# Old house 3 smokers for YEARS how to prep



## Evil Scotsman (May 7, 2010)

Inheriting a house built in the 60's, bought in the VERY early 70's, smokers for years. Nicotine stains on ceiling, as well as flaking paint, (inspector said not from water damage just from age) dirty walls. Hope do I go about prepping for paint. I realize I will need to scrape flaking paint, do I need to spackle where I scrape flakes? Do walls NEED to be scrubbed, (would be every inch of every wall in the whole house) or would something like KILLZ cover it well enough? 

THANKS!


----------



## oldognewtrick (May 7, 2010)

The finished paint job will only be as good as the prep. Most people don't do enough of the prep work and end up painting more often. Paint won't adhere to dirt or loose peeling surfaces.

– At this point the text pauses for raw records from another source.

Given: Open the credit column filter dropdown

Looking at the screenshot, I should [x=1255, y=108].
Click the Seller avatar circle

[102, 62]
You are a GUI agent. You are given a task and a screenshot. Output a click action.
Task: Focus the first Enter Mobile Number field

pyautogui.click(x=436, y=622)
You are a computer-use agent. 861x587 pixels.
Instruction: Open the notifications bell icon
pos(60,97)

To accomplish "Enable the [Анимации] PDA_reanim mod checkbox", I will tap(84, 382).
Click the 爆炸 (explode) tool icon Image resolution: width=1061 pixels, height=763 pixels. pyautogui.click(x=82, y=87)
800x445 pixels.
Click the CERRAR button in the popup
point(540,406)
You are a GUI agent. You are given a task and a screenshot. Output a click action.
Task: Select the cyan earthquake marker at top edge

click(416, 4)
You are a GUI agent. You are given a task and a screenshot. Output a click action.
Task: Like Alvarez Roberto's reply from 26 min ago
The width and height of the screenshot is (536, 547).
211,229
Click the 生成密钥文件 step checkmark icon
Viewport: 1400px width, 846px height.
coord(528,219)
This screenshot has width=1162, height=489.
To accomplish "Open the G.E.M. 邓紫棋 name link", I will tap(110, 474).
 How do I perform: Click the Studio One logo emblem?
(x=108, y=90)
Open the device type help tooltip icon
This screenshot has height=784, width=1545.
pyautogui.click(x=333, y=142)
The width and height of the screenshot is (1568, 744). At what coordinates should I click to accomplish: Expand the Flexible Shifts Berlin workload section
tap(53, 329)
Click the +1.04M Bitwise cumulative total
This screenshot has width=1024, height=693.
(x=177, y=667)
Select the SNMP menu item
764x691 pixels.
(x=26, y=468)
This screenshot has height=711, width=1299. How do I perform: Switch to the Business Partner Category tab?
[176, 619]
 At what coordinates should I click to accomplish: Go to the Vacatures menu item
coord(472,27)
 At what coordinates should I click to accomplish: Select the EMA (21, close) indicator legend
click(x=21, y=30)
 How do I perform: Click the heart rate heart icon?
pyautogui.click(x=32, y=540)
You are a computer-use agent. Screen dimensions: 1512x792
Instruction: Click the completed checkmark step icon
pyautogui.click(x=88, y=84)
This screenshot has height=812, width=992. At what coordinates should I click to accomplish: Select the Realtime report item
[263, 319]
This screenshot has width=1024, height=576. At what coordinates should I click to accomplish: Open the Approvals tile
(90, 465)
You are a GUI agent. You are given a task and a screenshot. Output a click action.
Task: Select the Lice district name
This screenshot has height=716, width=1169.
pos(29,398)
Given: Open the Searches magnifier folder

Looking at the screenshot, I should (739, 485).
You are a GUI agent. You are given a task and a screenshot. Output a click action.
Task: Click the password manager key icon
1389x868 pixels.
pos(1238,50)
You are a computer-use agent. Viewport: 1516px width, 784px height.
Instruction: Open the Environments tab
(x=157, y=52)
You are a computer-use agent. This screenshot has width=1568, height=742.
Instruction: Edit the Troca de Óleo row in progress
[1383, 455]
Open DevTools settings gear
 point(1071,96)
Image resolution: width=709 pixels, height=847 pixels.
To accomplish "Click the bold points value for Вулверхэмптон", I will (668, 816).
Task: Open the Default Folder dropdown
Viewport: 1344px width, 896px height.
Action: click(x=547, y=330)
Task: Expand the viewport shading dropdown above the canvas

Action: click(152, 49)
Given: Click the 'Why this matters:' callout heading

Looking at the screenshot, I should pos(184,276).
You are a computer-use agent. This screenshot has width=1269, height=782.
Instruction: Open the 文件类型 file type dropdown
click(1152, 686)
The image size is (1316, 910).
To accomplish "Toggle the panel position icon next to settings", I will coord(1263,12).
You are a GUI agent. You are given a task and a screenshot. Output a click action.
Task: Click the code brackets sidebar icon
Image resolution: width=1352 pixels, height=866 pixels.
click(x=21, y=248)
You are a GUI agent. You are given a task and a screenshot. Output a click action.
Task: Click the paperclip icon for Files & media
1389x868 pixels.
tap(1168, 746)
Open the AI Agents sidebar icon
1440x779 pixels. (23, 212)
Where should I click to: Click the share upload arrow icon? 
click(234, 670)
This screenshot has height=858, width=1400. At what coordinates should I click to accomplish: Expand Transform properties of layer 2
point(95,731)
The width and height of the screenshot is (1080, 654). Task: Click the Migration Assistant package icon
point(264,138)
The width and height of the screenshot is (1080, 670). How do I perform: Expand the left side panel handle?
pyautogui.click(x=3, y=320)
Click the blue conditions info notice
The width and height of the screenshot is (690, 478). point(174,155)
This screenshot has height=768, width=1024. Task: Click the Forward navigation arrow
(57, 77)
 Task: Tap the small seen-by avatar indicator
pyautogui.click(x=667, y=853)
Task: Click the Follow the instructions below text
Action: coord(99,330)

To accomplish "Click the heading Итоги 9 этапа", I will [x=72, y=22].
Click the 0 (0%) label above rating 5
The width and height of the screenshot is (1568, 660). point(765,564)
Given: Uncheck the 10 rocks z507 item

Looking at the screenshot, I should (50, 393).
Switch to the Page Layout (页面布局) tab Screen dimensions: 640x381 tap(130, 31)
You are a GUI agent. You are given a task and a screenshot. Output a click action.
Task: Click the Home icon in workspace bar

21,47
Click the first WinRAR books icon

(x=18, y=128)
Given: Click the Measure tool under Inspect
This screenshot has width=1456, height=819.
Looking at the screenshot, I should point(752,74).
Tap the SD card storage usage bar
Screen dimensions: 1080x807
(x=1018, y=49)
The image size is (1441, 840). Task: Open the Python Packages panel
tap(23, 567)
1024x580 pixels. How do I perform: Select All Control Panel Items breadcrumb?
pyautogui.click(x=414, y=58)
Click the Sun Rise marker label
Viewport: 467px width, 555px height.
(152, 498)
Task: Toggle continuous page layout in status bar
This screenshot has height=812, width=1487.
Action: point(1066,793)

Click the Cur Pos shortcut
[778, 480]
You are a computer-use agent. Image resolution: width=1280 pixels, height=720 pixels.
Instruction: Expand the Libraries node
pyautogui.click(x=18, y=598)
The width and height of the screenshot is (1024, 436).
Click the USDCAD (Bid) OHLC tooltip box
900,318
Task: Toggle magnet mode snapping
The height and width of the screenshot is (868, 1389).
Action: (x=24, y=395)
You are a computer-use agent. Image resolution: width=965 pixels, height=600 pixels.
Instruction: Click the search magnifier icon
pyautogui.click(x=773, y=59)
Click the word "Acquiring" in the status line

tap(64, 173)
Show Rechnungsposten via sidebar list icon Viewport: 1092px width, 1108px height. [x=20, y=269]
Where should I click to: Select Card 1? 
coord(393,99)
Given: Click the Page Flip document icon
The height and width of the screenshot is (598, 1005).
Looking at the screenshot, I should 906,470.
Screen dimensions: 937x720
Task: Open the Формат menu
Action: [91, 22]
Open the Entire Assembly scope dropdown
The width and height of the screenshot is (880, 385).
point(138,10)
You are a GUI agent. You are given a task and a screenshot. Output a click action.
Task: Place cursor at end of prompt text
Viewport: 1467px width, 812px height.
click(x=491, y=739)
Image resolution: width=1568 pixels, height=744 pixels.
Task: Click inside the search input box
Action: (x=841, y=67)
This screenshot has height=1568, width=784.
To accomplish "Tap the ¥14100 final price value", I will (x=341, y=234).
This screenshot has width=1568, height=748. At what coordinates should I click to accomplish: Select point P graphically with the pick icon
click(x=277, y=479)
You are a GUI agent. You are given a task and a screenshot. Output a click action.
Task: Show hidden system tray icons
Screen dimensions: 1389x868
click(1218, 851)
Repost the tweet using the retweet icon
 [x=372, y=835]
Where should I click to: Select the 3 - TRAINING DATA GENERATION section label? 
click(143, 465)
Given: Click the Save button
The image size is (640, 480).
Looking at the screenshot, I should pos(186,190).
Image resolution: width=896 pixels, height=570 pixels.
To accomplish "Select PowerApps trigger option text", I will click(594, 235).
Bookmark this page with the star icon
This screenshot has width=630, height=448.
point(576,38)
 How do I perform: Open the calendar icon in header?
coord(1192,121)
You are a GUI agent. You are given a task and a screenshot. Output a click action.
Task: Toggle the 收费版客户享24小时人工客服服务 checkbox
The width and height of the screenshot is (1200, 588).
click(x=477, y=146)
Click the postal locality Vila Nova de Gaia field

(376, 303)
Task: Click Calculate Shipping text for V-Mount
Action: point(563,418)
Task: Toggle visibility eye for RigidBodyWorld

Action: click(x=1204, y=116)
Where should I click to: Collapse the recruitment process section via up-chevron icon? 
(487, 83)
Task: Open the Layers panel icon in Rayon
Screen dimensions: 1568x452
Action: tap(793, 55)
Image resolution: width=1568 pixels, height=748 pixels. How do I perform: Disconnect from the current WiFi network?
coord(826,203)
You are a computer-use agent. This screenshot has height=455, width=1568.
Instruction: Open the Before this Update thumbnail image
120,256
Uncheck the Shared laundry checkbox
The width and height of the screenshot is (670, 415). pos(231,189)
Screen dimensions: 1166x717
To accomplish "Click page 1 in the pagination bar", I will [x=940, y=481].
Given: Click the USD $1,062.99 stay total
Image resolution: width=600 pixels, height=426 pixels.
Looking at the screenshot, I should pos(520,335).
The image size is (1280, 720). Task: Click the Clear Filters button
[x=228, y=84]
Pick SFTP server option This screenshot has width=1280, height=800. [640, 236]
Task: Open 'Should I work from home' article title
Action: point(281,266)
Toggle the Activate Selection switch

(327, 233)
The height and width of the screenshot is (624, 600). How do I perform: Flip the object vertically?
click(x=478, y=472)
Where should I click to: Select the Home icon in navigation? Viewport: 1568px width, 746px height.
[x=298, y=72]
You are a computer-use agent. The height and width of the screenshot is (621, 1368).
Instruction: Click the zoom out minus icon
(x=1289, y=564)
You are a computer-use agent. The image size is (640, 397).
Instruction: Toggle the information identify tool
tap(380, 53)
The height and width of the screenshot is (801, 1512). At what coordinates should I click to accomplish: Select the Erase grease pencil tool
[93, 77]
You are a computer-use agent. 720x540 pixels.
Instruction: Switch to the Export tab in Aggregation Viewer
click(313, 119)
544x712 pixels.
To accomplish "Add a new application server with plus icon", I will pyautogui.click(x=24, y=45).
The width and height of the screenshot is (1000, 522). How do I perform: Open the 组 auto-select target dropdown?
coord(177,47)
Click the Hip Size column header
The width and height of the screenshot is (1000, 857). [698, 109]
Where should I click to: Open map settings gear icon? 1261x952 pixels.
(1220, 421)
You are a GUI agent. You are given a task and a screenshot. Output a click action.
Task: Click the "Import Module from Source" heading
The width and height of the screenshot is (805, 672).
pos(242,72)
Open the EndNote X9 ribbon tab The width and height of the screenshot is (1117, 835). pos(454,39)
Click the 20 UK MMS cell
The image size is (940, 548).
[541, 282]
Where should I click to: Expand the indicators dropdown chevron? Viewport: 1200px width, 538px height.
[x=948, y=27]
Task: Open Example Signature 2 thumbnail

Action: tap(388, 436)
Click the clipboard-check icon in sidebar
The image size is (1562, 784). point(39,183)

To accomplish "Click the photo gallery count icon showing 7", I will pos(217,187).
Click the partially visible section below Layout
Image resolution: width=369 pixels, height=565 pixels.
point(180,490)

Sounds like you have quite a nice project going on over there.


----------



## TxBuilder (May 7, 2010)

With nicotine stains I would suggest a lite washing to see what you can get off. Then start normal prep. The issue I've found is that when I wen to scratch of the gloss the stains made it sticky. The paper would over grip and just sort of smudge. I wish you luck, when I was cleaning I would get headaches from the stale smoke smell returning.


----------



## Nestor_Kelebay (May 7, 2010)

Scotsman:  You've come to the right place.  As a small landlord I've had to deal with the same situation you're dealing with to a greater or lesser degree, but I've dealt with it many times.

You can paint over the walls with an interior oil based primer, and that will seal in the smell of the nicotine, but if it were my house, I'd remove the stain and odor by cleaning so that it's removed, not just encapsulated.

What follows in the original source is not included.